Return each entry exactly, omitting nothing.

------

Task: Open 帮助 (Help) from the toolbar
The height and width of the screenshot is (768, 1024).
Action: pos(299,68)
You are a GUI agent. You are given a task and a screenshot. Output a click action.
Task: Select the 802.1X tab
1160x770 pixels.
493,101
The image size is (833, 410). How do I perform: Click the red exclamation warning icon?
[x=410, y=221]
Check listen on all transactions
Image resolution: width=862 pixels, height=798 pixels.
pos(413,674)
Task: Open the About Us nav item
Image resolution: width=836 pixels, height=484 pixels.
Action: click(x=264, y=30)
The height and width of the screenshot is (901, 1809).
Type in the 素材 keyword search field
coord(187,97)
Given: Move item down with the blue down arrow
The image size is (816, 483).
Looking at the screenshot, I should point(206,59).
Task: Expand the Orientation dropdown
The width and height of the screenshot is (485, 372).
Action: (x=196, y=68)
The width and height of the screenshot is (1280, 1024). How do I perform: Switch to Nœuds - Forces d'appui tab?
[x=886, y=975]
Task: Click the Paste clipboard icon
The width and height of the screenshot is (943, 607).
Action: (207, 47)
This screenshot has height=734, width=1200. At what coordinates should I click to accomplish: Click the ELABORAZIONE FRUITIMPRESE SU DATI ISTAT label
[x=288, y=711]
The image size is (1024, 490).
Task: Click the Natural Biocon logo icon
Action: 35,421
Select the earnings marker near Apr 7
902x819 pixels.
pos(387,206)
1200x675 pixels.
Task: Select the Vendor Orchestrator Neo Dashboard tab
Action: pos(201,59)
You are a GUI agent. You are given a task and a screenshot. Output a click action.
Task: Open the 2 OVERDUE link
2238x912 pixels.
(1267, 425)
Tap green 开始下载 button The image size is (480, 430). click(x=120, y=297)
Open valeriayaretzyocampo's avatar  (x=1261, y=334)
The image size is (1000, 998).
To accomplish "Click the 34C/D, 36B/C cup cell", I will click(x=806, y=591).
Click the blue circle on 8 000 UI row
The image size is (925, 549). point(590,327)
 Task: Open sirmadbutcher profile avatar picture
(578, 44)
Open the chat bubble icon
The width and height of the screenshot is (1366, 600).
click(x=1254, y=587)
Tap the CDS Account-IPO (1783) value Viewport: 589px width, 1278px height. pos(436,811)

------

**Your response:**
Task: Open 帮助 (Help) from the toolbar
The height and width of the screenshot is (768, 1024).
Action: pos(299,68)
You are a GUI agent. You are given a task and a screenshot. Output a click action.
Task: Select the 802.1X tab
1160x770 pixels.
493,101
The image size is (833, 410). How do I perform: Click the red exclamation warning icon?
[x=410, y=221]
Check listen on all transactions
Image resolution: width=862 pixels, height=798 pixels.
pos(413,674)
Task: Open the About Us nav item
Image resolution: width=836 pixels, height=484 pixels.
Action: click(x=264, y=30)
The height and width of the screenshot is (901, 1809).
Type in the 素材 keyword search field
coord(187,97)
Given: Move item down with the blue down arrow
The image size is (816, 483).
Looking at the screenshot, I should point(206,59).
Task: Expand the Orientation dropdown
The width and height of the screenshot is (485, 372).
Action: (x=196, y=68)
The width and height of the screenshot is (1280, 1024). How do I perform: Switch to Nœuds - Forces d'appui tab?
[x=886, y=975]
Task: Click the Paste clipboard icon
The width and height of the screenshot is (943, 607).
Action: (207, 47)
This screenshot has height=734, width=1200. At what coordinates should I click to accomplish: Click the ELABORAZIONE FRUITIMPRESE SU DATI ISTAT label
[x=288, y=711]
The image size is (1024, 490).
Task: Click the Natural Biocon logo icon
Action: 35,421
Select the earnings marker near Apr 7
902x819 pixels.
pos(387,206)
1200x675 pixels.
Task: Select the Vendor Orchestrator Neo Dashboard tab
Action: pos(201,59)
You are a GUI agent. You are given a task and a screenshot. Output a click action.
Task: Open the 2 OVERDUE link
2238x912 pixels.
(1267, 425)
Tap green 开始下载 button The image size is (480, 430). click(x=120, y=297)
Open valeriayaretzyocampo's avatar  (x=1261, y=334)
The image size is (1000, 998).
To accomplish "Click the 34C/D, 36B/C cup cell", I will click(x=806, y=591).
Click the blue circle on 8 000 UI row
The image size is (925, 549). point(590,327)
 Task: Open sirmadbutcher profile avatar picture
(578, 44)
Open the chat bubble icon
The width and height of the screenshot is (1366, 600).
click(x=1254, y=587)
Tap the CDS Account-IPO (1783) value Viewport: 589px width, 1278px height. pos(436,811)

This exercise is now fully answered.